One large problem with the act, was that addicts could no longer be weened off the drugs with doctor's prescriptions. A May 1915 editorial said, "As was expected ... the immediate effects of the Harrison antinarcotic law were seen in the flocking of drug habitues to hospitals and sanatoriums. Sporadic crimes of violence were reported too, due usual1y to desperate efforts by addicts to obtain drugs, but occasionally to a delirious state induced by sudden withdrawal...."

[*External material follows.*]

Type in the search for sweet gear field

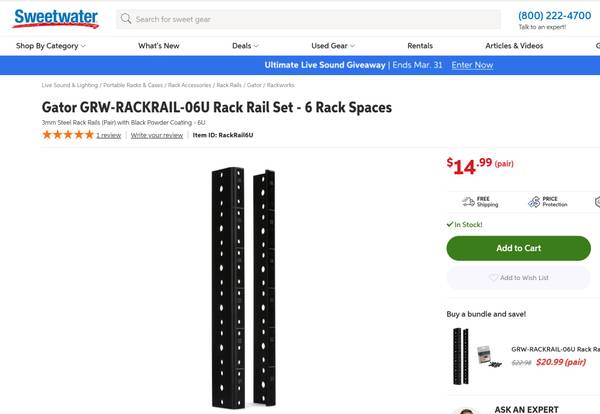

6 months later, an editorial in American Medicine reported:

"Narcotic drug addiction is one of the gravest and most important questions confronting the medical profession today. Instead of improving conditions the laws recently passed have made the problem more complex. Honest medical men have found such handicaps and dangers to themselves and their reputations in these laws . . . that they have simply decided to have as little to do as possible with drug addicts or their needs. . . . The druggists are in the same position and for similar reasons many of them have discontinued entirely the sale of narcotic drugs. [The addict] is denied the medical care he urgently needs, open, above-board sources from which he formerly obtained his drug supply are closed to him, and he is driven to the underworld where lie can get his drug, but of course, surreptitiously and in violation of the law...."

"Abuses in the sale of narcotic drugs are increasing. . . . A particular minister sequence . . . is the character of the places to which [addicts] are forced to go to get their drugs and the type of people with whom they are obliged to mix. The most depraved criminals are often the dispensers of these habit-forming drugs. The moral dangers, as well as the effect on the self-respect of the addict, call for no comment. One has only to think of the stress under which the addict lives, and to recall his lack of funds, to realize the extent to which these . . . afflicted individuals are under the control of the worst elements of society. In respect to female habitues the conditions are worse, if possible. Houses of ill fame are usually their sources of supply, and one has only to think of what repeated visitations to such places mean to countless good women and girls unblemished in most instances except for an unfortunate addiction to some narcotic drug-to appreciate the terrible menace."

[edit] Misclassification

Another issue pertaining to the Act, is the mis-use of the word "narcotics" in the title. The Act not only deals with opiads, but cocaine, a central nervous system stimulant, not a narcotic. The Harrison Narcotics Tax Act initiated a precedent of frequent legislative and judicial misclassification of various substances as "narcotics."